[SHORT EXERCISE] List each line of the material below that contains the word "pixels".

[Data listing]
########################################

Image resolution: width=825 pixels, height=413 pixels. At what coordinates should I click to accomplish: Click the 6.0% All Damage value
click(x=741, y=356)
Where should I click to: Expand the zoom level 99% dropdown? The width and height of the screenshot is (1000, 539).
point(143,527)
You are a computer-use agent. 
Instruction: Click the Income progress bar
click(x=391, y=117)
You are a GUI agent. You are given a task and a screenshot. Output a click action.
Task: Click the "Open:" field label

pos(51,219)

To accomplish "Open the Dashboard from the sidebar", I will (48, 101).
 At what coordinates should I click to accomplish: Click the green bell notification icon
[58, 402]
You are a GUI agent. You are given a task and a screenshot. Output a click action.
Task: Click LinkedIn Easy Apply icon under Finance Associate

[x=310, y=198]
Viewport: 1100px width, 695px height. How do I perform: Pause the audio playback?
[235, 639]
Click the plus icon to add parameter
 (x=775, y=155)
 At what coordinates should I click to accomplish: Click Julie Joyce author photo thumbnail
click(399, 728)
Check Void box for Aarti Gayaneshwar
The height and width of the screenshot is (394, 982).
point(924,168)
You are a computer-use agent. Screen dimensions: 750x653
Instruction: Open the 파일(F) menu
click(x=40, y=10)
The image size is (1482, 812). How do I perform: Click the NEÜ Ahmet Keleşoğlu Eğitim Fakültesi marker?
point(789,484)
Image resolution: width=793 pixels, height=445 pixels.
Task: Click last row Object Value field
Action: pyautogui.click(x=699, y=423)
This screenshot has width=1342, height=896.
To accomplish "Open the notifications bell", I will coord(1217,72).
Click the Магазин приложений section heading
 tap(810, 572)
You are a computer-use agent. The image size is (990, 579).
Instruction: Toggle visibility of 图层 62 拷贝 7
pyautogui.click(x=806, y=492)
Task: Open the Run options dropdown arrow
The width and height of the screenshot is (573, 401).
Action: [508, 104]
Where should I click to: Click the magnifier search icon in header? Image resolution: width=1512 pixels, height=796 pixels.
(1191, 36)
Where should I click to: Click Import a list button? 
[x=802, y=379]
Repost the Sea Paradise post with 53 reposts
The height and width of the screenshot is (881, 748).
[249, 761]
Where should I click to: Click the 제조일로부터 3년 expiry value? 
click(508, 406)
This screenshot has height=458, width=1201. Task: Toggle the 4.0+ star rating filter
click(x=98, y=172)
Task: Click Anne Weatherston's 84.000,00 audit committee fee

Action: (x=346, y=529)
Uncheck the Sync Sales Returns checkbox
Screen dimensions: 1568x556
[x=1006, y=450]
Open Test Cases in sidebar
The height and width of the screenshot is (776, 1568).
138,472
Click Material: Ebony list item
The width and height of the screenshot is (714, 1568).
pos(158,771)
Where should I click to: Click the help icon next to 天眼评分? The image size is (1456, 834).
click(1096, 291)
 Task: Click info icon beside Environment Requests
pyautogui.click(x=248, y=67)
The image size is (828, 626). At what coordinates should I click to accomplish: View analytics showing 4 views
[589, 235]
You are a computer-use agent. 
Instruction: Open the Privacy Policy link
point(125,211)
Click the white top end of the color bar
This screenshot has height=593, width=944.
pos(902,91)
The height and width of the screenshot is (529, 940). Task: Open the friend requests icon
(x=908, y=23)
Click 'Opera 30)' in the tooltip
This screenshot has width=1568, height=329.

########################################

[RESPONSE TO THE EXERCISE]
Image resolution: width=825 pixels, height=413 pixels. At what coordinates should I click to accomplish: Click the 6.0% All Damage value
Image resolution: width=793 pixels, height=445 pixels.
Where should I click to: Click the magnifier search icon in header? Image resolution: width=1512 pixels, height=796 pixels.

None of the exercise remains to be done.